*EXERCISE MATERIALS*
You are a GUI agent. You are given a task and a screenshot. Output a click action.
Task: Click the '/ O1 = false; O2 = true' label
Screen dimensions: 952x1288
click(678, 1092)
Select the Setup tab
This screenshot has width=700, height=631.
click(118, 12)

*PROBLEM DESCRIPTION*
The response should consist of all the entries, set down exactly.

*ANSWER TO THIS EXERCISE*
You are a GUI agent. You are given a task and a screenshot. Output a click action.
Task: Click the '/ O1 = false; O2 = true' label
Screen dimensions: 952x1288
click(678, 1092)
Select the Setup tab
This screenshot has width=700, height=631.
click(118, 12)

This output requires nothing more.